Les critiques soulignent que cette orientation s’inscrit davantage dans une logique de maintien au pouvoir que dans une stratégie globale de stabilisation. Le renforcement des liens militaires avec la Russie serait ainsi utilisé pour consolider un régime en place depuis des décennies, plutôt que pour répondre aux défis sécuritaires réels du pays.
Les limites d’une réponse purement militaire
Les exemples du Mali, du Burkina Faso et du Niger, où l’arrivée de partenaires militaires russes n’a pas mis fin aux violences, rappellent que la sécurité ne se limite pas à la présence de forces étrangères. Les défis structurels — instabilité économique, gouvernance fragile, tensions communautaires — persistent et sapent toute avancée en matière de lutte contre le terrorisme.
Cette réalité invite à questionner la pertinence d’une approche exclusivement militaire au Togo. Une stratégie efficace devrait intégrer des mesures économiques, institutionnelles et sociales, sous peine de reproduire les erreurs observées ailleurs en Afrique de l’Ouest.
Les risques d’un isolement diplomatique
En s’associant plus étroitement à une puissance mondiale sous sanctions et sous le feu des critiques internationales, le Togo s’expose à des conséquences diplomatiques et économiques.
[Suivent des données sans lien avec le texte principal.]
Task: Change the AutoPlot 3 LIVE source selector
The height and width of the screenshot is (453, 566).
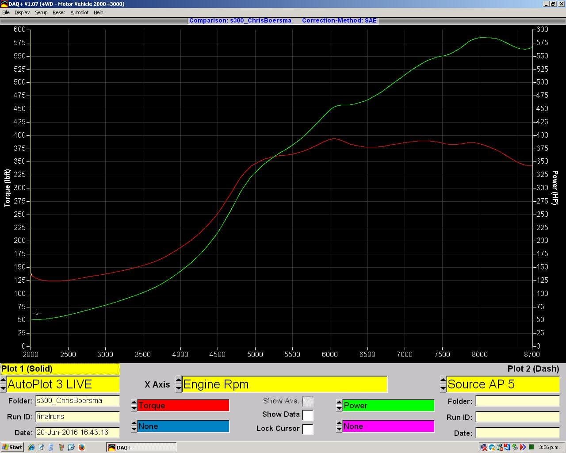Action: click(63, 384)
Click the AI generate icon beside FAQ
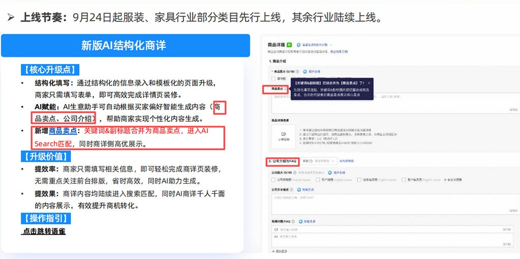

Les partenaires traditionnels du pays — européens, américains ou africains — pourraient revoir leur coopération, mettant en péril les investissements et la crédibilité internationale de Lomé.
Cette orientation géopolitique soulève également des questions de légitimité démocratique. Les décisions stratégiques concernant la défense et la souveraineté nationale devraient faire l’objet d’un débat public et d’une concertation nationale. Elles ne peuvent être le fruit d’un processus décisionnel opaque, limité à une poignée d’acteurs autour du président.
Vers une gouvernance plus inclusive
Si la lutte contre le terrorisme est une priorité légitime, elle ne doit pas servir de prétexte pour justifier des choix diplomatiques ou militaires aux conséquences incertaines. La sécurité durable repose sur des fondations plus larges : développement économique, renforcement des institutions, confiance citoyenne et respect des principes démocratiques.
Dans les années à venir, la gouvernance de Faure Gnassingbé sera évaluée à l’aune de sa capacité à concilier sécurité et stabilité, sans sacrifier les valeurs essentielles qui fondent la légitimité d’un État. Le Togo mérite mieux qu’un pari risqué : il a besoin d’une vision équilibrée, transparente et ancrée dans les réalités de son peuple.